Detailing 2015 — Autodesk Autocad Structural

Introduction: The Bridge Between Design and Reality

In the world of structural engineering and steel fabrication, the gap between a conceptual design and a shop-floor ready drawing has historically been fraught with manual errors, time-consuming revisions, and coordination nightmares. Before the era of fully integrated BIM (Building Information Modeling) workflows, Autodesk released a specialized tool aimed squarely at solving this problem: Autodesk AutoCAD Structural Detailing 2015 (ACD 2015) .

While modern users may now gravitate toward Revit or Advance Steel, ACD 2015 remains a critical piece of software history. For many small to mid-sized fabrication shops and engineering firms still running legacy systems, this version represents a stable, powerful, and dedicated environment for creating reinforcing bar (rebar) drawings and steel connections. Autodesk Autocad Structural Detailing 2015

This article provides a technical retrospective, feature analysis, workflow guide, and comparison for anyone using or considering Autodesk AutoCAD Structural Detailing 2015.

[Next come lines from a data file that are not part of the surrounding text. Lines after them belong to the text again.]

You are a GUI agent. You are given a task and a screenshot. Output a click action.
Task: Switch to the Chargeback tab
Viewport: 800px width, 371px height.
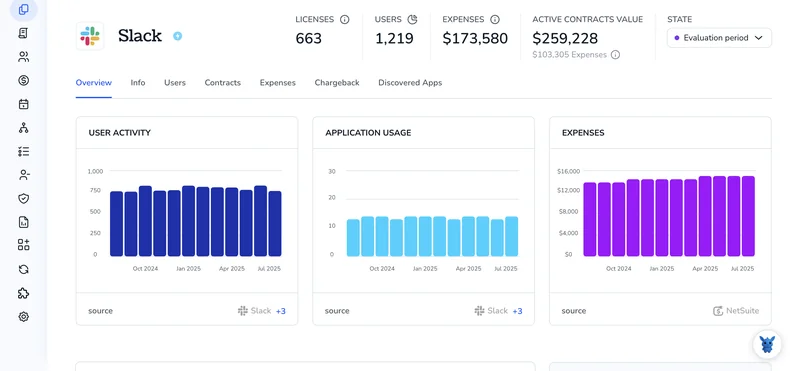337,83
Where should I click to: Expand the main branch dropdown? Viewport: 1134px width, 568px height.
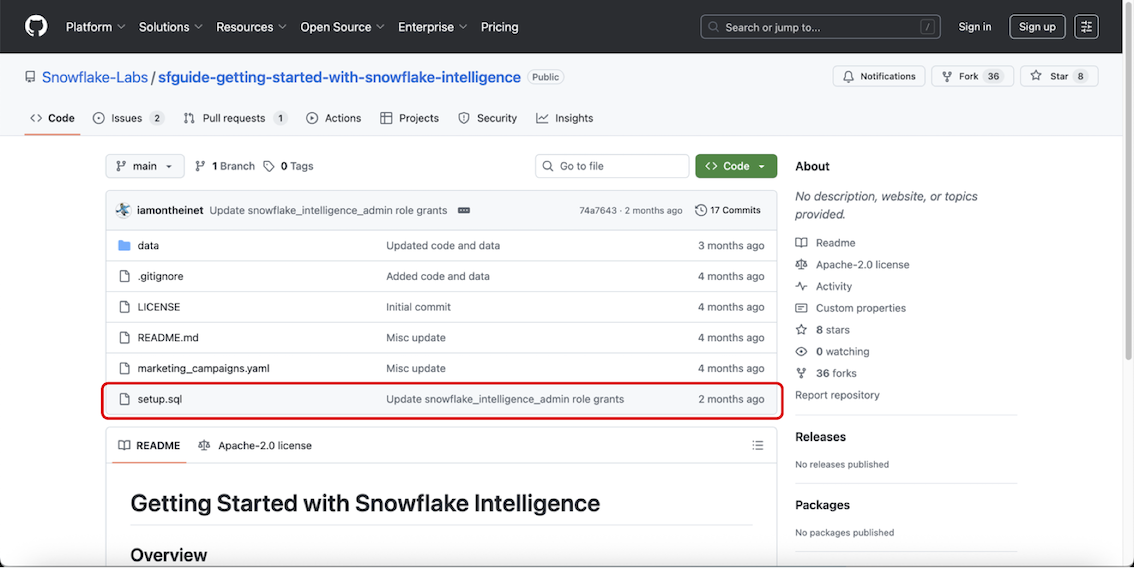[145, 166]
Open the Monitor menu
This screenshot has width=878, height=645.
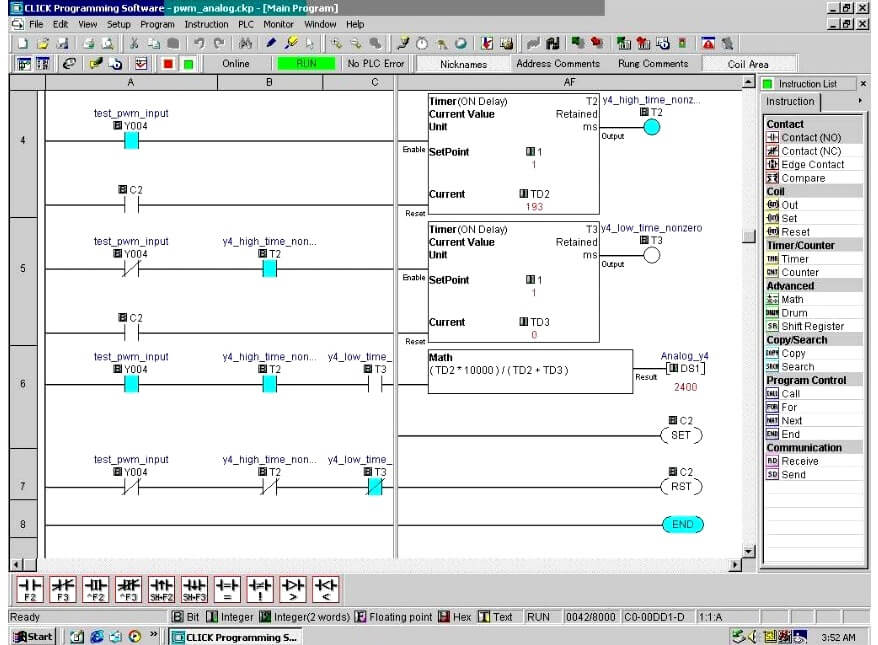click(278, 24)
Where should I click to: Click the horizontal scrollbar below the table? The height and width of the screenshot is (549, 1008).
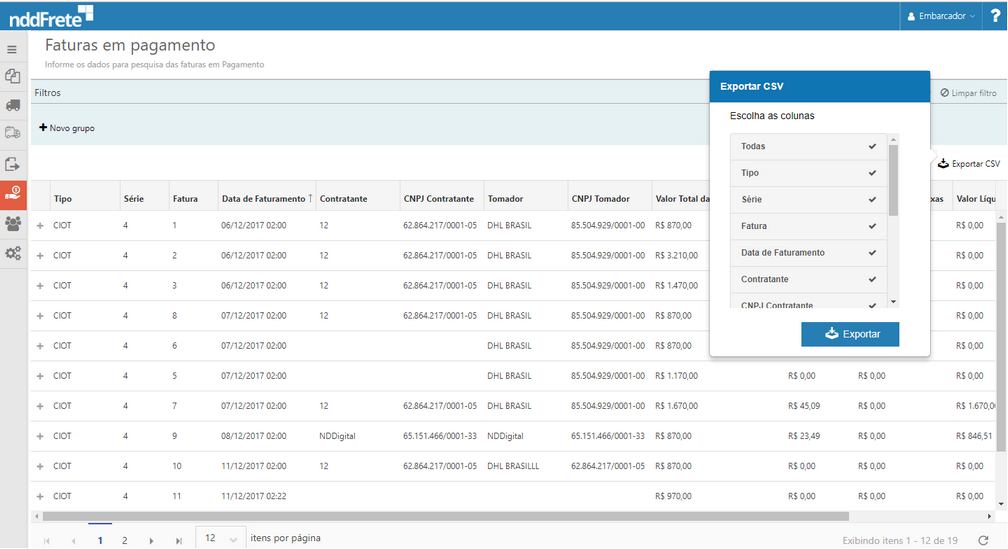tap(440, 517)
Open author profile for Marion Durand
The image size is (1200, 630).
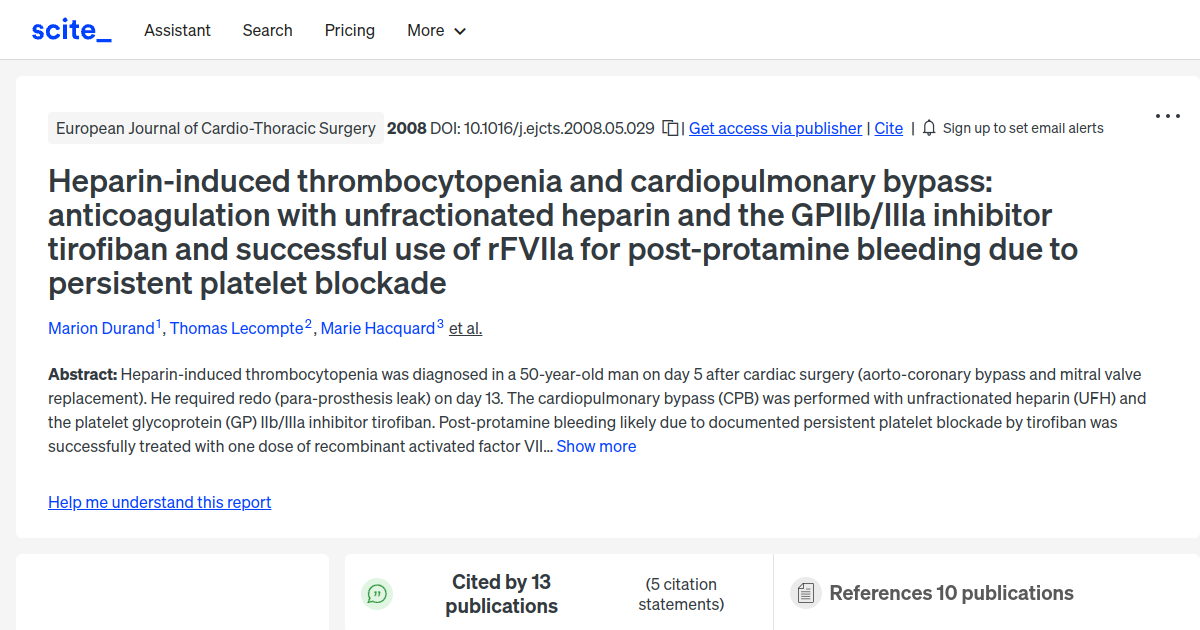[100, 328]
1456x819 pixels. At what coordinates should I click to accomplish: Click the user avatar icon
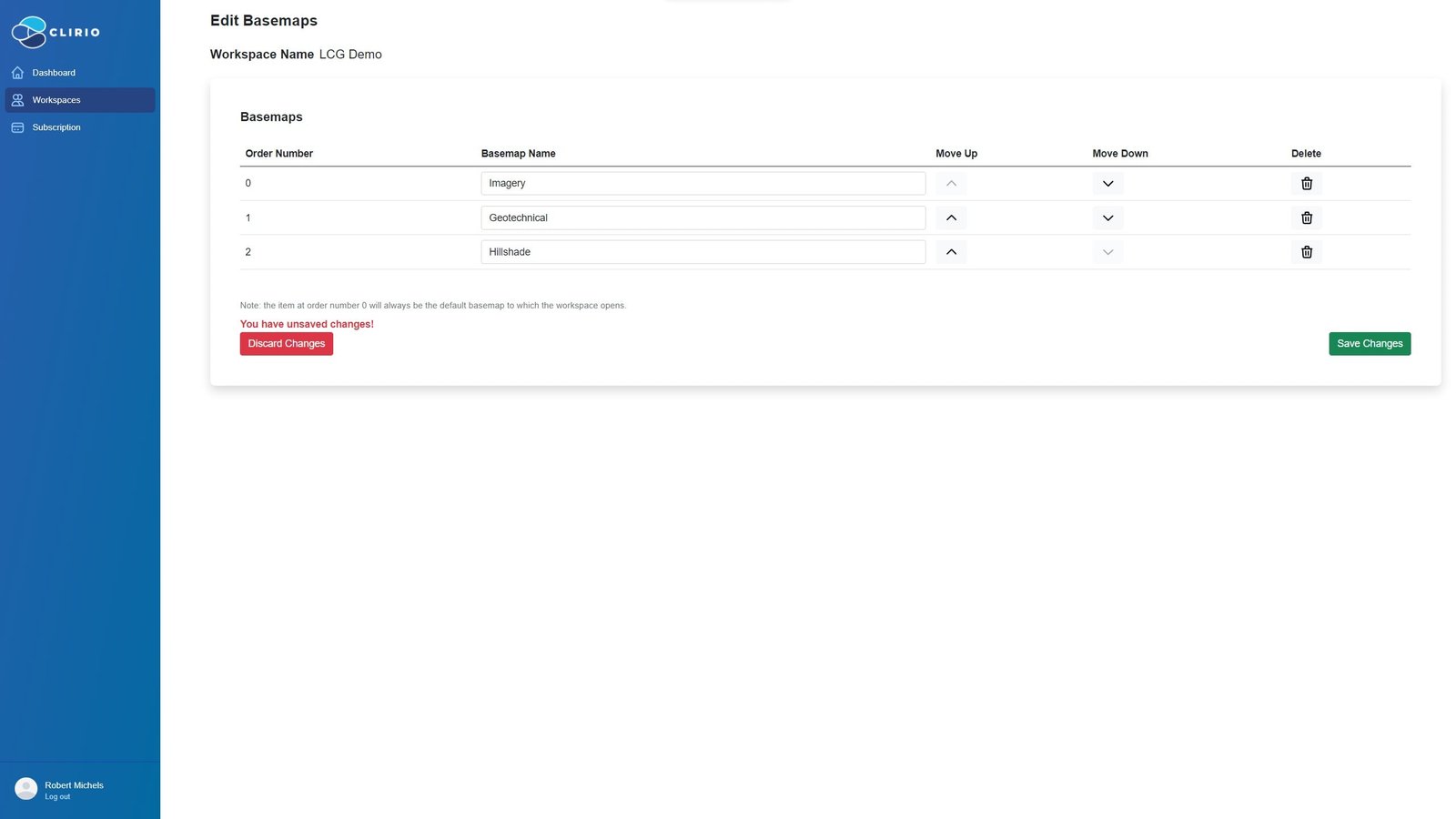26,789
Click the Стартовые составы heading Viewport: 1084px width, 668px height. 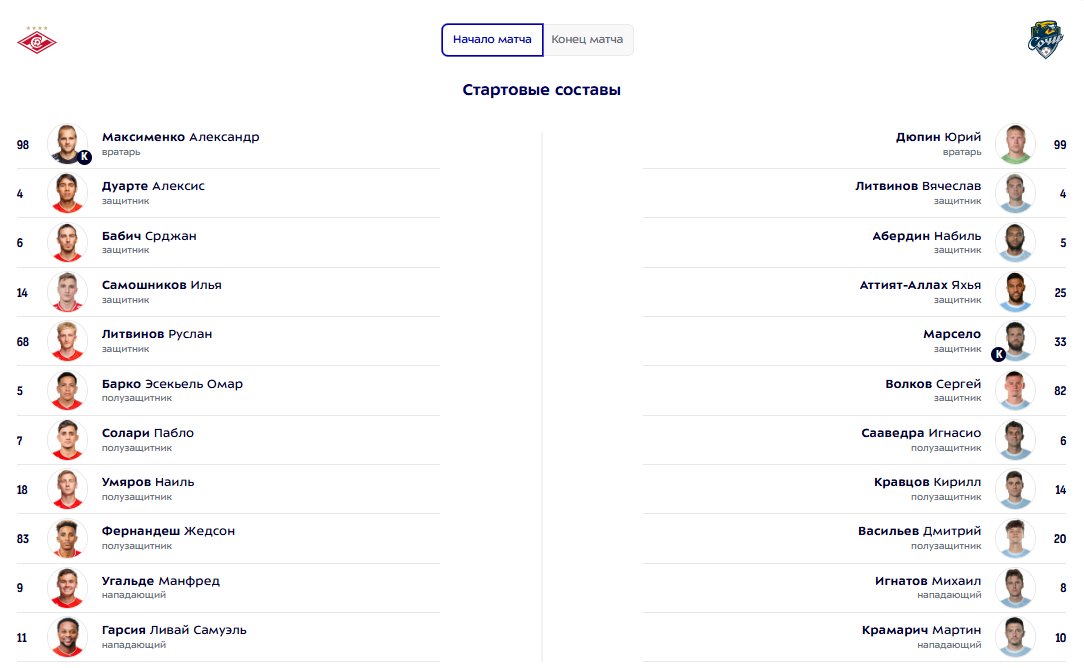(542, 90)
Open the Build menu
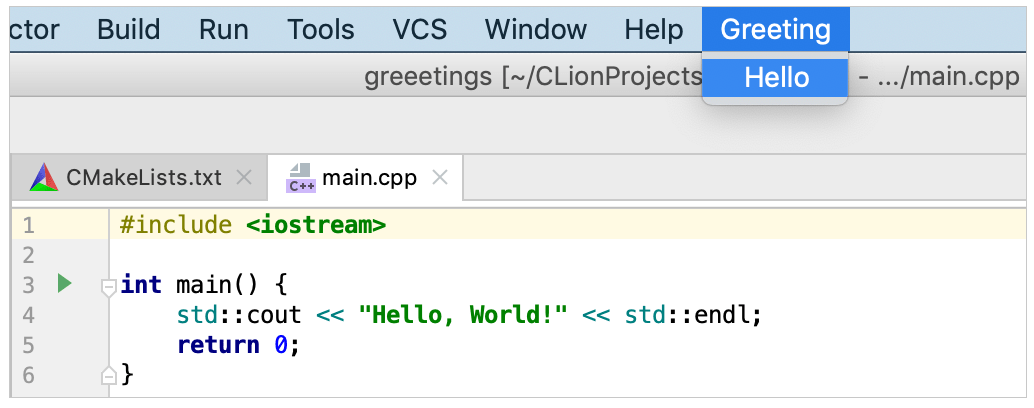 [129, 29]
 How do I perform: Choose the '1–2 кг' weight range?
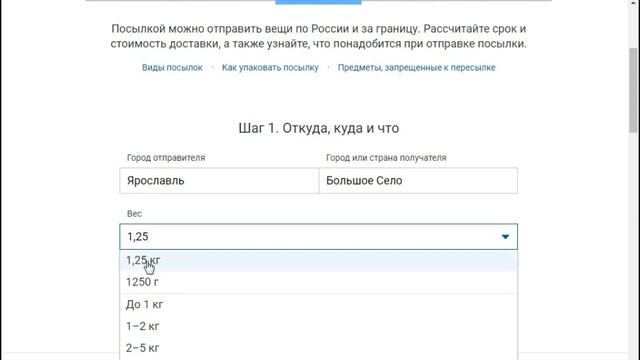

While you can no longer purchase a license for AutoCAD Structural Detailing 2015, its legacy remains. Many smaller firms continue to run the software because their workflows are built around it. They value the speed of generating drawings in a 2D environment without the overhead of a massive BIM model. Introduction: The Bridge Between Design and Reality In

Furthermore, the skills learned in ASD—understanding how connections go together, reading bar bending schedules, and the logic of structural fabrication—are universal, regardless of the software you use.

Released in the spring of 2014, AutoCAD Structural Detailing 2015 was a specialized software solution built on the familiar AutoCAD platform. It was designed specifically for structural engineers and detailers who needed to create fabrication drawings, general arrangement plans, and reinforcement details for concrete and steel structures. While you can no longer purchase a license

Unlike the all-encompassing Revit platform, ASD was "document-centric." It wasn't trying to model the entire world; it was trying to draw a beam or a column perfectly, with the precision that only AutoCAD could offer.